Единственный выход из этого порочного круга заключается в том, чтобы найти какой-то независимый способ измерения (оценки) якобы коллективной мотивации. В таком случае исследователи могут понять, действительно ли существовали те мотивы, которые они используют для объяснения социальных событий. Например, они получили бы возможность показать, что некоторые мотивационные характеристики синдрома авторитарной личности в самом деле были выражены сильнее в Германии во времена нацизма, чем раньше, или чем в других странах, где его не было. Изучение мотивов в обществе может избежать обвинений в хождении по кругу только тогда, когда мотивы могут быть измерены (оценены), а их вклад в то, что произошло в обществе, — оценен независимо от самих событий.
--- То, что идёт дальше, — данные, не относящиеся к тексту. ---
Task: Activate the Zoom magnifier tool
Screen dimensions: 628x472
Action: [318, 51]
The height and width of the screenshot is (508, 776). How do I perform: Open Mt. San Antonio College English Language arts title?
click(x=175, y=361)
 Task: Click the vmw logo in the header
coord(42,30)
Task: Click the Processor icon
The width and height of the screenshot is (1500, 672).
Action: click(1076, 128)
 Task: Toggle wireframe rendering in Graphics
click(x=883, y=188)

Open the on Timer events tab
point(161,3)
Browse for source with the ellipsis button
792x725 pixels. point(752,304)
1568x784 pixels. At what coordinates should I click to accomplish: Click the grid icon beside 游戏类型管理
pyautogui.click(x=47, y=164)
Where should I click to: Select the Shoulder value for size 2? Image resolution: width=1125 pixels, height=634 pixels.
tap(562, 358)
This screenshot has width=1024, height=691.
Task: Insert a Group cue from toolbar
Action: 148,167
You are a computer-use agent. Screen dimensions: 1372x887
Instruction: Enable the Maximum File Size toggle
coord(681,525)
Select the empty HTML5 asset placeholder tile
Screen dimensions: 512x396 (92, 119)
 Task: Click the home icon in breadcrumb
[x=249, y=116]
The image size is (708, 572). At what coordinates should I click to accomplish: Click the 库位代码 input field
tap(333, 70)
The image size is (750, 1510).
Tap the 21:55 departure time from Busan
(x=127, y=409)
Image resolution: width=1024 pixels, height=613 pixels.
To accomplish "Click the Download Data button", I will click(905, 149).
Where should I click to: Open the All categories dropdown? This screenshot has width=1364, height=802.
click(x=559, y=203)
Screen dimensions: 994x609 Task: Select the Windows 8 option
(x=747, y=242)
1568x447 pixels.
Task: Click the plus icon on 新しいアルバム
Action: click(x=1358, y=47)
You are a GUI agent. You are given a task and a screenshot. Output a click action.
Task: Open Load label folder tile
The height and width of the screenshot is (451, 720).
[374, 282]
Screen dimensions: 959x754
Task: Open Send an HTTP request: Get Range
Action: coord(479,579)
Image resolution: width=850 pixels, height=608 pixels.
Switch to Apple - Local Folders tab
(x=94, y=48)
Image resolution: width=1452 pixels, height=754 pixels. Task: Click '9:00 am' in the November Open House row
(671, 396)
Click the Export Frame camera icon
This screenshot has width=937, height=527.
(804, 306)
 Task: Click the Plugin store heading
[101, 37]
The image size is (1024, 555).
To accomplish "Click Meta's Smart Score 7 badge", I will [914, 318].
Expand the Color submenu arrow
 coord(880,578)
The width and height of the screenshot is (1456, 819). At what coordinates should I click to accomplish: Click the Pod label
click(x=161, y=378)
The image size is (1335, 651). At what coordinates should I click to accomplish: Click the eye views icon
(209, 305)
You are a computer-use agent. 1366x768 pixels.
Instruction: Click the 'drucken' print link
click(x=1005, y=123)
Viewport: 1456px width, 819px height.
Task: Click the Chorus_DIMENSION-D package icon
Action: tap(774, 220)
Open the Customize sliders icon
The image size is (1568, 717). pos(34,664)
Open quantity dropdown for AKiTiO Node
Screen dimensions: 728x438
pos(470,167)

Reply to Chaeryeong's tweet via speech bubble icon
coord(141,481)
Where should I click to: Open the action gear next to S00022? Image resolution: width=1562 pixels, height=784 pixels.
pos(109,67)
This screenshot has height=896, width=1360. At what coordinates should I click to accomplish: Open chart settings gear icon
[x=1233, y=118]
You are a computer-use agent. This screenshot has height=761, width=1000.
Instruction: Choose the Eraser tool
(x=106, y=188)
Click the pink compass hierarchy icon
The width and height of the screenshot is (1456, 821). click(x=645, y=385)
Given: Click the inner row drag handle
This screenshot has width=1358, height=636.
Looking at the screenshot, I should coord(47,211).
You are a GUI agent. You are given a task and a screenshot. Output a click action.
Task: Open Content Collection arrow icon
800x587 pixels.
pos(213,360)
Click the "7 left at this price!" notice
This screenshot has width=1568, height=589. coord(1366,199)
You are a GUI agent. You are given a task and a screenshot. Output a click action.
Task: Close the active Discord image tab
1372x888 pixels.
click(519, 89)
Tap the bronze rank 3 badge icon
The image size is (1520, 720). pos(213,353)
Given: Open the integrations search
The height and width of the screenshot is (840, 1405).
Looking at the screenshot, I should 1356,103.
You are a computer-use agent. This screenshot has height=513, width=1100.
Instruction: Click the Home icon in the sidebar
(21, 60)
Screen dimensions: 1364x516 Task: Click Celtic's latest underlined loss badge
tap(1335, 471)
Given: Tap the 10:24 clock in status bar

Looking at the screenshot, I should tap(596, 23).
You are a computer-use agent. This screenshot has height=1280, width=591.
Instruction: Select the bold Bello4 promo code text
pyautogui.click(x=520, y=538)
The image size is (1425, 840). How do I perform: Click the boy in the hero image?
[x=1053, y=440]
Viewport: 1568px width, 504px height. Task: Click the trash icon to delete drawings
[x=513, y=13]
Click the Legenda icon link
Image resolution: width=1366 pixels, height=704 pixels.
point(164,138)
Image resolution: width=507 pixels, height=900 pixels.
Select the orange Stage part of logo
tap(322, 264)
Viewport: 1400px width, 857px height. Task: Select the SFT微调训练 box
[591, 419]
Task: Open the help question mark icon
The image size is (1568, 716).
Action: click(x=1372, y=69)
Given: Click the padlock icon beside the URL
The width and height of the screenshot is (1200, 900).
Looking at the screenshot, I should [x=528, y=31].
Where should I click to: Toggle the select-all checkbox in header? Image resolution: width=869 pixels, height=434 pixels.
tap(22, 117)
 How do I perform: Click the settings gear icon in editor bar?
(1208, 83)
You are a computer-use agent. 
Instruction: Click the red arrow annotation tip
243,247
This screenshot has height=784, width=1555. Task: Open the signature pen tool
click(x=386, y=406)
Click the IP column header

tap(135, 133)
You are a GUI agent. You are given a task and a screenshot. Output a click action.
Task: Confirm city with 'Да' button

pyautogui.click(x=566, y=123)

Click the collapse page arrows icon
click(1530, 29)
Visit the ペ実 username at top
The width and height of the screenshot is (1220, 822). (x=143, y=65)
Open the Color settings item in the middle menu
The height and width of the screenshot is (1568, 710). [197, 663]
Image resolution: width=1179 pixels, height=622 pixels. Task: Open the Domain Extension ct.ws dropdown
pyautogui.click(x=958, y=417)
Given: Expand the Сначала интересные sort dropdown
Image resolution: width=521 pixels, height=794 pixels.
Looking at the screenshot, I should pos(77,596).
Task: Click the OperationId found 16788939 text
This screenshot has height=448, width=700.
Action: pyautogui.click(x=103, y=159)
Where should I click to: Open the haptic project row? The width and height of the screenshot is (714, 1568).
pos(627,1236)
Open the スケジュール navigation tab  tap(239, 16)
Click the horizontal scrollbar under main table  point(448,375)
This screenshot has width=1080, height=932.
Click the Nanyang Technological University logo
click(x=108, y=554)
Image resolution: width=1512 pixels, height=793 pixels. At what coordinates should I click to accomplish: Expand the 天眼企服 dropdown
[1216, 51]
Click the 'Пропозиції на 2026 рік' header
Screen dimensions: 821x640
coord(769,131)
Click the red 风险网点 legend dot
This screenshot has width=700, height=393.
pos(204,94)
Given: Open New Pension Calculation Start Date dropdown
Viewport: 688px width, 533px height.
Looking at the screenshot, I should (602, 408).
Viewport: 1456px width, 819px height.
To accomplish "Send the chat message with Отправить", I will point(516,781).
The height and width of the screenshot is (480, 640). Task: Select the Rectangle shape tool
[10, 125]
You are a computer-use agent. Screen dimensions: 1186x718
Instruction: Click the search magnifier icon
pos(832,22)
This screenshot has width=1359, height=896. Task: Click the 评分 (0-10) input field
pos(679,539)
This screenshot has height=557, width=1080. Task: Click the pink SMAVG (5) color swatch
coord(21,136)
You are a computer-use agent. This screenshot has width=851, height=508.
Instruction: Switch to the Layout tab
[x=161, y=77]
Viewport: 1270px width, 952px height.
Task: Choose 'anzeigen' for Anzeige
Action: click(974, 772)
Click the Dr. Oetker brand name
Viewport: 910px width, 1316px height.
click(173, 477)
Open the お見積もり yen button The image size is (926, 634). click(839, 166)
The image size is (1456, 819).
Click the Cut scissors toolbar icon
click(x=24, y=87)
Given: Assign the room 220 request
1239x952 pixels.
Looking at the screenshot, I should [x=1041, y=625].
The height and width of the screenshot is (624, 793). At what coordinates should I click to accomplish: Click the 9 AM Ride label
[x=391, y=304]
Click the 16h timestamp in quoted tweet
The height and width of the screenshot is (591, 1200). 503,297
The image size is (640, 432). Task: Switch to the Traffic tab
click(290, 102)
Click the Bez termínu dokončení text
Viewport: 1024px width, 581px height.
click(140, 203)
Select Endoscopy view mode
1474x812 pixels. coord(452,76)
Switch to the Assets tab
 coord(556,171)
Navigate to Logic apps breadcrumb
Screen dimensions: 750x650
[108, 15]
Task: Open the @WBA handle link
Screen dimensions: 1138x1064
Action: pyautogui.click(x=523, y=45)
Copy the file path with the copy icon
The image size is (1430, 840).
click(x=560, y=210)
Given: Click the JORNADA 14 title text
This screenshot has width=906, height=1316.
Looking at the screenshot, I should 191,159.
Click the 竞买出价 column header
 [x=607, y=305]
Некоторые ученые утверждали, что независимая оценка мотивации не необходима, даже если она и может быть выполнена. Большинство экономистов, политологов и историков смогли вполне разумно обсудить произошедшее в истории, не обращаясь к человеческим мотивам; самое большее, что они делали, — высказывали простое предположение о желании преследовать эгоистичные цели, что представляется достаточным для объяснения большинства тех социальных событий, с которыми они имели дело. Например, однажды социолог, изучавший возникновение нацизма, попросил психоаналитика Роберта Уилдера ответить, каковы, по его мнению, мотивы появления нацизма (Waelder, 1960). Психоаналитик ответил, что успех прусского милитаризма в объединении Германии имеет самое непосредственное отношение к появлению веры в «сильную руку». Более того, в 1920-е гг. немцы приобщились к демократическому процессу и поняли, что демократия не способна ни противостоять инфляции, ни спасти страну от развала. Иными словами, Уилдер утверждал, что опыта, полученного немецким народом в недавнем прошлом, в сочетании с простой мотивационной теорией о том, что люди продвигают свои личные интересы, оказалось достаточно для возникновения нацизма. Далее Уилдер пишет: «И тут меня перебил мой хозяин, известный антрополог. Оказывается, от меня ждали не этого. Как психолог я должен был объяснить, каким образом нацизм возник из немецкой традиции воспитания детей. Я ответил, что не считаю, будто между этими двумя феноменами существует какая-либо связь; более того, мне вовсе не кажется, что политические взгляды формируются в детском возрасте. Мою точку зрения не приняли и сказали, что немецкие матери обращаются с младенцами не так, как женщины в демократических странах» (Waelder, 1960).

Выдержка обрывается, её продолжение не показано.